Every line in the data below from the one containing "642x588 pixels." down to the one containing "Given: Click the headphone", both included, must be retyped exactly; no other line is to appear.

*** Information shown

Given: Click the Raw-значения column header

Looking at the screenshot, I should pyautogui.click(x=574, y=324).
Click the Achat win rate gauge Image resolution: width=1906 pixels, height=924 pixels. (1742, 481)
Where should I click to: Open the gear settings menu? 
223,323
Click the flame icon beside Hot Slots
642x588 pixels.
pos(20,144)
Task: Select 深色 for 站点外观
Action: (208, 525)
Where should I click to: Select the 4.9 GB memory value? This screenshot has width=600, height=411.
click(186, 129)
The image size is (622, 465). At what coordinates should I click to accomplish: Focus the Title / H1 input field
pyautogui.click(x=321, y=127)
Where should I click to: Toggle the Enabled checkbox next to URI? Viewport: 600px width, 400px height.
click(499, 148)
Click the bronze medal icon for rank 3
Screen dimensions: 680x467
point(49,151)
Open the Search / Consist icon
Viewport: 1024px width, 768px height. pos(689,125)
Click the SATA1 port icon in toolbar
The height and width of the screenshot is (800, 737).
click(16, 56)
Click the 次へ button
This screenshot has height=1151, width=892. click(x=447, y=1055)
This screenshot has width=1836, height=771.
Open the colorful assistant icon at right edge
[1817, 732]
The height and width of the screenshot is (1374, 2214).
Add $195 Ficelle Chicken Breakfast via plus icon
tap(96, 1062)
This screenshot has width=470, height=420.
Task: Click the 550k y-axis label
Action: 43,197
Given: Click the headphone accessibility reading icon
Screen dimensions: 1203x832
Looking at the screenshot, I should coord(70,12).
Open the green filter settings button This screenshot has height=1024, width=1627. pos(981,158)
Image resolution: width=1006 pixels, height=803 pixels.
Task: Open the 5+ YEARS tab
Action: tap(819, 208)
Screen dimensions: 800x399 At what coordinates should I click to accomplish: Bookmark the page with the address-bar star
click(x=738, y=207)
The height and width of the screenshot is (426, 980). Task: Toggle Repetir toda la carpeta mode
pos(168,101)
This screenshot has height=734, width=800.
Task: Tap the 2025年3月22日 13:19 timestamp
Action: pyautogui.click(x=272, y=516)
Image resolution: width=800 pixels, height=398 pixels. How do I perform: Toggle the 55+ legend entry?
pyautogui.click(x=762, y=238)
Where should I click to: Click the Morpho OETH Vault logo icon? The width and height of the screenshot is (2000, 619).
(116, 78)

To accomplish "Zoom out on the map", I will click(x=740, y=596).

******

## Result of this exercise
642x588 pixels.
pos(20,144)
Task: Select 深色 for 站点外观
Action: (208, 525)
Where should I click to: Select the 4.9 GB memory value? This screenshot has width=600, height=411.
click(186, 129)
The image size is (622, 465). At what coordinates should I click to accomplish: Focus the Title / H1 input field
pyautogui.click(x=321, y=127)
Where should I click to: Toggle the Enabled checkbox next to URI? Viewport: 600px width, 400px height.
click(499, 148)
Click the bronze medal icon for rank 3
Screen dimensions: 680x467
point(49,151)
Open the Search / Consist icon
Viewport: 1024px width, 768px height. pos(689,125)
Click the SATA1 port icon in toolbar
The height and width of the screenshot is (800, 737).
click(16, 56)
Click the 次へ button
This screenshot has height=1151, width=892. click(x=447, y=1055)
This screenshot has width=1836, height=771.
Open the colorful assistant icon at right edge
[1817, 732]
The height and width of the screenshot is (1374, 2214).
Add $195 Ficelle Chicken Breakfast via plus icon
tap(96, 1062)
This screenshot has width=470, height=420.
Task: Click the 550k y-axis label
Action: 43,197
Given: Click the headphone accessibility reading icon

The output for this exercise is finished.